TEXTE ÉTUDIÉ =>
————

Dans ces maladies, les photorécepteurs qui tapissent la rétine disparaissent peu à peu. Ces cellules transforment les signaux lumineux en signaux électriques qui sont ensuite transmis au cerveau via le nerf optique. Le rôle de l’implant est donc de remplacer une partie de ces photorécepteurs et de stimuler les cellules formant le nerf optique pour qu’elles transmettent un signal électrique au cerveau.

Concrètement, comment fonctionne cet implant ?

C’est un carré de 2 mm de côté pour 30 microns d’épaisseur, placé sous la rétine du patient lors d’une opération chirurgicale relativement simple. Cet implant est constitué de 378 éléments qui sont comme autant de pixels remplaçant chacun un photorécepteur. Il s’agit de photodiodes sensibles à la lumière, capables de transformer les signaux lumineux en signaux électriques et de les transmettre aux cellules rétiniennes résiduelles.

————

CONSIGNES =>
A - D'après le texte sur l'implant rétinien, de combien d'éléments l'implant est-il constitué ?
B - Recopiez fidèlement le passage du texte sur l'implant rétinien qui s'ouvre sur les mots « Dans ces maladies, les » et se clôt sur « électrique au cerveau. ».
C - Rédigez la suite du texte sur l'implant rétinien, en reprenant après sa dernière phrase.
Le matériel présenté ensuite provient d'une source distincte du texte.

ENTRÉES DU CORPUS =>
————

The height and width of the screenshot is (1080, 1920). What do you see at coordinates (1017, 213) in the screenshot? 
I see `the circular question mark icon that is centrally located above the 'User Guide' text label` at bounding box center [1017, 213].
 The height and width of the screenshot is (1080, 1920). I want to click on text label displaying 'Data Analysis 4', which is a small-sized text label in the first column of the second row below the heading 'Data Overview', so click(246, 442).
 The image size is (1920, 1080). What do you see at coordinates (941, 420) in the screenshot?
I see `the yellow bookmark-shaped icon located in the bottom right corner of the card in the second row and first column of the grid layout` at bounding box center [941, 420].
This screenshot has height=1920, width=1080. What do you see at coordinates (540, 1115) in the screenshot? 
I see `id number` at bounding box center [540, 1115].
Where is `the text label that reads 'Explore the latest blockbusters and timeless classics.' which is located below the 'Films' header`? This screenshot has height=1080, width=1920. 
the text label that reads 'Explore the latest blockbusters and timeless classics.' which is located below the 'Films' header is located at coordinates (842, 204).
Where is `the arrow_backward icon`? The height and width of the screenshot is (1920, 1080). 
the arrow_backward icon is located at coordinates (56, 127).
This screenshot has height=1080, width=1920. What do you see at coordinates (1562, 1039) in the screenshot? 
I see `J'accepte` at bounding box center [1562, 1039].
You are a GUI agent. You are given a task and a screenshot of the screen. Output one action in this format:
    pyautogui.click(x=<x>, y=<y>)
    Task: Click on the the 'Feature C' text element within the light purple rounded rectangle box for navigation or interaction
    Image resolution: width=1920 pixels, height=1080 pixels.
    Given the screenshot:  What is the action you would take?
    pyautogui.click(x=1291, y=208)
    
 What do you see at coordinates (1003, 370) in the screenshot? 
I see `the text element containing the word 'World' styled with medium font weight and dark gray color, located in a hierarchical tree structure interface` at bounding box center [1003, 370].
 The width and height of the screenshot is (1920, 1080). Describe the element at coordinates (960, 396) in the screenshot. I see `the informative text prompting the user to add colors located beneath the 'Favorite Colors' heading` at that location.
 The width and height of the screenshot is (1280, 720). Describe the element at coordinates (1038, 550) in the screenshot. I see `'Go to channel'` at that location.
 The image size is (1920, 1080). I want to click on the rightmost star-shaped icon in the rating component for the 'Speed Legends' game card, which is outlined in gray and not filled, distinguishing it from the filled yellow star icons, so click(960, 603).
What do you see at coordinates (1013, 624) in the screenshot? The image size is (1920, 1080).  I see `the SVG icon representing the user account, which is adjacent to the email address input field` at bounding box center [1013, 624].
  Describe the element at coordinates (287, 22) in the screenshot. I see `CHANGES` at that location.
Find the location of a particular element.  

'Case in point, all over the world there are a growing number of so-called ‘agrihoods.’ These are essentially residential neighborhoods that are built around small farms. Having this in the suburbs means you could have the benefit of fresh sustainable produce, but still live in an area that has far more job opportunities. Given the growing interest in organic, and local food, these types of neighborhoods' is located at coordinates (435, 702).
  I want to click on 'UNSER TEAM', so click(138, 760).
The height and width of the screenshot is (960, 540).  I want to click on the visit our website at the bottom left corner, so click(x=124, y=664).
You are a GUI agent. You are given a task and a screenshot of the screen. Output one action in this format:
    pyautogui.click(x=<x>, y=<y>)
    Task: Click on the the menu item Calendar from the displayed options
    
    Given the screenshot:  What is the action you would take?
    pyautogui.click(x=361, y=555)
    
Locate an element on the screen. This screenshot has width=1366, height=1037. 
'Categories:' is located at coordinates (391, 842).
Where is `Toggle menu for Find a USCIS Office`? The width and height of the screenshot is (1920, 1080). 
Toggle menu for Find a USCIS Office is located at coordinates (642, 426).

————

CORRIGÉ DE L'EXERCICE =>
A - L'implant est constitué de 378 éléments.

B -
Dans ces maladies, les photorécepteurs qui tapissent la rétine disparaissent peu à peu. Ces cellules transforment les signaux lumineux en signaux électriques qui sont ensuite transmis au cerveau via le nerf optique. Le rôle de l’implant est donc de remplacer une partie de ces photorécepteurs et de stimuler les cellules formant le nerf optique pour qu’elles transmettent un signal électrique au cerveau.

C -
Ces photodiodes sont sensibles à la lumière infrarouge. Pour que l’implant fonctionne, le patient doit donc porter une paire de lunettes un peu particulière équipée d’une caméra qui transforme la lumière visible en lumière infrarouge projetée directement sur la rétine, donc sur l’implant. Ce dispositif est complété par un petit boîtier de poche relié aux lunettes par un câble. Il renferme notamment une batterie et un microprocesseur.

Quels sont les prochains défis ? À quel stade en est aujourd’hui son développement ?

Dans une étude publiée en décembre 2019 dans Nature Biomedical Engineering, Serge Picaud, à l’Institut de la Vision (Paris), et ses collègues ont montré que cet implant permet de restaurer une acuité visuelle significative chez des primates non humains. Dans le cadre d’un essai clinique, cinq patients aveugles ont d’ores et déjà été implantés dans le service de José-Alain Sahel à la Fondation ophtalmologique Rothschild, à Paris. Trois d’entre eux ont pu récupérer une certaine acuité visuelle : ils sont en mesure de percevoir des signaux lumineux, d’identifier des formes et même des séquences de lettres de la taille d’un titre de journal. Mais pour cela, il faut en quelque sorte qu’ils réapprennent à voir, c’est-à- dire qu’ils habituent leur cerveau à ce nouveau type de signaux que sont ceux créés par l’implant. Une rééducation qui peut prendre quelques mois.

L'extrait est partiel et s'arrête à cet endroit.